65.07 Is the Vermiform Appendix a “Safe House”: An Examination of the Appendix Microbiome.

B. Faraon1,2, B.H. Pollock3, B. Kreiswirth4, J. Mediavilla4, A. Alarhayem5, T. Perdomo2, P. Rhee2, A. Ramirez5, R. Jardine2, B. Rollins2, L. Hiraldo2, K. Wong2, N. Chidiebere2, S.M. Cohn2  1CUNY School of Medicine, New York, NY, USA 2SBH Health System, Department Of Surgery, Bronx, NY, USA 3University Of California – Davis, Department Of Public Health Sciences, Sacramento, CA, USA 4Hackensack Meridian Health, Center For Discovery & Innovation, Nutley, NJ, USA 5Banner Health, Phoenix, AZ, USA

Introduction: The human appendix is thought to have some immune function based on its association with substantial lymphatic tissue. The appendix has been proposed to serve as a “safe house” for commensal bacteria, providing support for bacterial growth and potentially facilitating re-inoculation of the colon if the contents of the intestinal tract are purged following exposure to a pathogen. We performed a pilot prospective cohort study to identify microbiological factors that impact the severity and outcomes of adults with acute appendicitis.

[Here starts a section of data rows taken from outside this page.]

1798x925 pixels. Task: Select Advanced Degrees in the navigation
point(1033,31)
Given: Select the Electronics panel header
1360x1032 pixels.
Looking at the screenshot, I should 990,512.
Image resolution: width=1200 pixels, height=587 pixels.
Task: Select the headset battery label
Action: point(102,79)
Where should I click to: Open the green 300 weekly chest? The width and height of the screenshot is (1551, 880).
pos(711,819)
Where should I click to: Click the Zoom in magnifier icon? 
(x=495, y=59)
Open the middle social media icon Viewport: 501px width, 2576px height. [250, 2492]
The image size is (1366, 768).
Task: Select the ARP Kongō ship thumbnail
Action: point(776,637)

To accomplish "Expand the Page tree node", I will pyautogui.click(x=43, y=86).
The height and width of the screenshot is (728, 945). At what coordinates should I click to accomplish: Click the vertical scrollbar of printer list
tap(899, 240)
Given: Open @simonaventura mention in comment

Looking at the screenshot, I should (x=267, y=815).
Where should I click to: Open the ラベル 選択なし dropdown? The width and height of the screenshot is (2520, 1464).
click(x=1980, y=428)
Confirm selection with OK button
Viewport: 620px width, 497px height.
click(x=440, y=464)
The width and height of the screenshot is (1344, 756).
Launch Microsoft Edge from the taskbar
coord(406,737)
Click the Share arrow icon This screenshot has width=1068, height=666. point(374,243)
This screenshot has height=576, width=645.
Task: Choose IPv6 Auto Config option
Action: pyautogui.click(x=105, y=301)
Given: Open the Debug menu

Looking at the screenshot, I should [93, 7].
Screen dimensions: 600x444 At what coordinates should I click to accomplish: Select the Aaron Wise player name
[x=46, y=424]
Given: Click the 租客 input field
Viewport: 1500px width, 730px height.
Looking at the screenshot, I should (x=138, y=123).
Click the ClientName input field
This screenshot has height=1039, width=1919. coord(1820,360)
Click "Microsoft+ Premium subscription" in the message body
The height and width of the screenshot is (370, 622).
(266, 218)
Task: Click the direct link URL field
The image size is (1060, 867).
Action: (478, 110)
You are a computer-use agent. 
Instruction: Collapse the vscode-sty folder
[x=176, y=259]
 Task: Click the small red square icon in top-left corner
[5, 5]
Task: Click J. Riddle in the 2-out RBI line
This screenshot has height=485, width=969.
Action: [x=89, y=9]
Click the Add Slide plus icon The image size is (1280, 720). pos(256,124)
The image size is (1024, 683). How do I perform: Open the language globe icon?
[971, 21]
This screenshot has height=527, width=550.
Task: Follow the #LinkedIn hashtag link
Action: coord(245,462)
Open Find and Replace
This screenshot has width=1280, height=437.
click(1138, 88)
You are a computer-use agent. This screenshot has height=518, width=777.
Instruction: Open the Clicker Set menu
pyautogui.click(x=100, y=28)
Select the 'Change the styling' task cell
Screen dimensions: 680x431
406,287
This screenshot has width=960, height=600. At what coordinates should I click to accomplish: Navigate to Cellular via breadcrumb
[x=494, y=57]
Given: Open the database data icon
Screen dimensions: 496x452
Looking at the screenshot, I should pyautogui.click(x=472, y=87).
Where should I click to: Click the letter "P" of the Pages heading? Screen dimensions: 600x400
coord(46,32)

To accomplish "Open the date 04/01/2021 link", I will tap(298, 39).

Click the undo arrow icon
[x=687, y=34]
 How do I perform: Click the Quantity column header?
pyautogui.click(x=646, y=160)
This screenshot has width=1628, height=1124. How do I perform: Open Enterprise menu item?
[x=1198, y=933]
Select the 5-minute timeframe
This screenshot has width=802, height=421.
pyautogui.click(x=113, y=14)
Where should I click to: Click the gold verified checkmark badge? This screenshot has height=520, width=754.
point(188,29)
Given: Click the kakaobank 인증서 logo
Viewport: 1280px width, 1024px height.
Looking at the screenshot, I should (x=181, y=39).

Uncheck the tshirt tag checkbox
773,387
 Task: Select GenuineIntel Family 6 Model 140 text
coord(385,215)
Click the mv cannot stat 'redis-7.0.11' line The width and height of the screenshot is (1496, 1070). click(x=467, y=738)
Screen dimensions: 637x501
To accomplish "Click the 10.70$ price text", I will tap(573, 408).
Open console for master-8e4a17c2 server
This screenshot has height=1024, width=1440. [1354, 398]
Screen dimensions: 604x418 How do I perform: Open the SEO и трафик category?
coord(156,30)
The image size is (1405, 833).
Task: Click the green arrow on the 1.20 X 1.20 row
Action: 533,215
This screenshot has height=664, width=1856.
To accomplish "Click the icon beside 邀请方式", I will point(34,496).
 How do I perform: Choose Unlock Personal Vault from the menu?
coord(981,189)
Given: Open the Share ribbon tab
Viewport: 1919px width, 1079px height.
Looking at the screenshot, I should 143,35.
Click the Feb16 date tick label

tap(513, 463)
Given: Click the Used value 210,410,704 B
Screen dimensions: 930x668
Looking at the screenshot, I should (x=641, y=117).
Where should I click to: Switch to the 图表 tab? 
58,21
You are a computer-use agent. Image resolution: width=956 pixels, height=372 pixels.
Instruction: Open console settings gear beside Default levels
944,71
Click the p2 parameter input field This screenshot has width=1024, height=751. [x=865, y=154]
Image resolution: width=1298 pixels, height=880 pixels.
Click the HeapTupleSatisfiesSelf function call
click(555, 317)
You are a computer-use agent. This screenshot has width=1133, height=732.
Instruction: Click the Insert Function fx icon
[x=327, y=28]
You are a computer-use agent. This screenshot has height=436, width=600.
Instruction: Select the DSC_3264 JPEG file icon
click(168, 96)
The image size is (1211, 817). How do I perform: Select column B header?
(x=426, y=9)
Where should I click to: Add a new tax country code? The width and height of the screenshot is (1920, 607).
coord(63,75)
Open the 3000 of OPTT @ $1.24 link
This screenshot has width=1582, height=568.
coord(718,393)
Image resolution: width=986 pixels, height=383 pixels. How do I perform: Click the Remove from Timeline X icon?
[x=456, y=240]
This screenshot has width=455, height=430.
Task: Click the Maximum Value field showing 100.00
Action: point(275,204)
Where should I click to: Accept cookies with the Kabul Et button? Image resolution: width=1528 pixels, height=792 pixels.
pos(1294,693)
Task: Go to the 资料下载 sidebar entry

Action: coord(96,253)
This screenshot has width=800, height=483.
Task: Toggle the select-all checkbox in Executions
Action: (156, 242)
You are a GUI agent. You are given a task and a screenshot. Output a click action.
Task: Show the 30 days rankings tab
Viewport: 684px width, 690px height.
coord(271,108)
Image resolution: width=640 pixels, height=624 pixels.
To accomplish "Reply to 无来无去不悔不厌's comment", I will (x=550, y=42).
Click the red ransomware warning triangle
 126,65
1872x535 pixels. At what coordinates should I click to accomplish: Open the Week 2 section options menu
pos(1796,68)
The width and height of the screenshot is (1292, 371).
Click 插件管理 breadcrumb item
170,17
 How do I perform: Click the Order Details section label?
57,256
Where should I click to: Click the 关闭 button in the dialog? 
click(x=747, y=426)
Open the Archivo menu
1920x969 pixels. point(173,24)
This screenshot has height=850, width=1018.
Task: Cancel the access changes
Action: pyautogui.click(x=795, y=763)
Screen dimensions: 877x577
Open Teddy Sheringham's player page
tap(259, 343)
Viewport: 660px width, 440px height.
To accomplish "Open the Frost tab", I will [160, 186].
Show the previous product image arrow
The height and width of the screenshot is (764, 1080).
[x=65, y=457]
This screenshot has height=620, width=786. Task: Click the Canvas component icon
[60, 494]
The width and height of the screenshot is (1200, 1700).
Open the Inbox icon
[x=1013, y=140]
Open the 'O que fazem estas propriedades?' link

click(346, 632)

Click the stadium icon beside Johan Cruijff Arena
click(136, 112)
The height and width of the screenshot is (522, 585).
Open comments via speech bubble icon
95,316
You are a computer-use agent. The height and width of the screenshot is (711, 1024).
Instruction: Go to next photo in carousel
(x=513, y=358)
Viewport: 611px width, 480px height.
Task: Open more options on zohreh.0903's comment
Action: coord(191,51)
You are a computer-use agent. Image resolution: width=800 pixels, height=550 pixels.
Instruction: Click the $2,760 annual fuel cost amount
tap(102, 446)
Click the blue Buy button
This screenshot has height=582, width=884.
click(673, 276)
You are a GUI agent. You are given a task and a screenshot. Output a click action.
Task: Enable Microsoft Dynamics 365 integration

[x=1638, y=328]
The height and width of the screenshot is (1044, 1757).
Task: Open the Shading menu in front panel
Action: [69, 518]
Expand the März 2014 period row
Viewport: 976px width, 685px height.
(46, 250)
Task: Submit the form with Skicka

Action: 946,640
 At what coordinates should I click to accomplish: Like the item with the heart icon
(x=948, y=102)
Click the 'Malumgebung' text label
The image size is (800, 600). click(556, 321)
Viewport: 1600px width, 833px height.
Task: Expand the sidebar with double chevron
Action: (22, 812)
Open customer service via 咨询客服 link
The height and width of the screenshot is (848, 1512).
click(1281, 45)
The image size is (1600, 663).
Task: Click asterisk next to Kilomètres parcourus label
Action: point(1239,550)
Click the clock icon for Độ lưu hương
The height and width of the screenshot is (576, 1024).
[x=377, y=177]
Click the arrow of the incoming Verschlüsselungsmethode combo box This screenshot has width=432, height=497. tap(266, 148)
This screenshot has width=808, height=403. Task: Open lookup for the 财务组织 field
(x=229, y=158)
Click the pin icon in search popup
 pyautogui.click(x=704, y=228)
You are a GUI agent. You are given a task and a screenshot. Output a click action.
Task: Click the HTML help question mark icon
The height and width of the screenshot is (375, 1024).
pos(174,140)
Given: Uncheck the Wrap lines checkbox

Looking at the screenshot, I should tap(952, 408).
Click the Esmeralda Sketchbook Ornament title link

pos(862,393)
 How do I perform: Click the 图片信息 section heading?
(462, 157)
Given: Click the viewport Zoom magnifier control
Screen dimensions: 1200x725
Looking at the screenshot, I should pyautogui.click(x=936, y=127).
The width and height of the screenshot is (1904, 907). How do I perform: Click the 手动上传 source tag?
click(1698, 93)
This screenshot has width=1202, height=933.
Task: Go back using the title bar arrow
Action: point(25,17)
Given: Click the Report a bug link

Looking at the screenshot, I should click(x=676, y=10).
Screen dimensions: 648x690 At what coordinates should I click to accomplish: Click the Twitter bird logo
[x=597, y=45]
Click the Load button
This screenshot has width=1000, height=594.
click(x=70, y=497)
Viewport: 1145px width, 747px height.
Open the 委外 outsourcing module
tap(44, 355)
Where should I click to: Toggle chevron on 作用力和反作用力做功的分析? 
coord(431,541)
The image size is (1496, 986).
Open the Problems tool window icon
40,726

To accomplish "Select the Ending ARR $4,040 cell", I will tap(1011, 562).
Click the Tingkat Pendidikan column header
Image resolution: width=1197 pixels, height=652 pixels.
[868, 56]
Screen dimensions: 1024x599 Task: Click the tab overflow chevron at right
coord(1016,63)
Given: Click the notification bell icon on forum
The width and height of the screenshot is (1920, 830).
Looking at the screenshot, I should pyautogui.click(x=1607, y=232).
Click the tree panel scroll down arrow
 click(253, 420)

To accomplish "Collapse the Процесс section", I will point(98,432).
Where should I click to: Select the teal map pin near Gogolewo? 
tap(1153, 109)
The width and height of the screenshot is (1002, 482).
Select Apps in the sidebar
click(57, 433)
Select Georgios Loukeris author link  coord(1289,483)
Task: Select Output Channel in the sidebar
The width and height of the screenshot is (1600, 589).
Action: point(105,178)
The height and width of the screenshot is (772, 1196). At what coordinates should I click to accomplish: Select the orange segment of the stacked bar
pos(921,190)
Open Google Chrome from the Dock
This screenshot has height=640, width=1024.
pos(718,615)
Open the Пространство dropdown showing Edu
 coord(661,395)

Methods: Patients aged ≥15 years who underwent appendectomies, right colectomies, or subtotal colectomies at our institution were included. Patients were excluded if they received preoperative antibiotics within one week before surgery, had known immunodeficiency disorders, or metastatic cancer. Rectal swabs were obtained under anesthesia. Immediately after the appendectomy, an aerobic swab of the appendix lumen and biopsy of the mucosa were performed. Microbiological culturing and 16S/18S/ITS amplicon sequencing were performed to examine the diversity of bacterial and fungal species.

Results: Over 8 months (September 2023 to May 2024) 35 nonconsecutive patients underwent appendix microbiome analysis. Twenty-three patients had acute appendicitis (5 were perforated), and 12 underwent appendectomy as part of a colectomy or as an incidental procedure (these were treated as controls). Twenty-one bacterial species were identified in the appendix and rectum. The organisms in the appendix lumen were similar to those in the appendiceal biopsy. These microbes were typically also found on the rectal swab. There were few differences in the microbial profile seen in patients with perforated and nonperforated appendicitis or between those patients with acute appendicitis and controls. Strikingly, E. coli was found in 17/23 (74%) of patients with acute appendicitis but in only 3/12 (25%) controls.

Conclusion: We did not find evidence to support the theory that bacteria in the appendix are in any way different from those of the rectum during acute illness, but the difference in the presence of E. coli between the appendicitis cases and the controls raises the question whether “normal” appendices are commonly colonized with pathogens.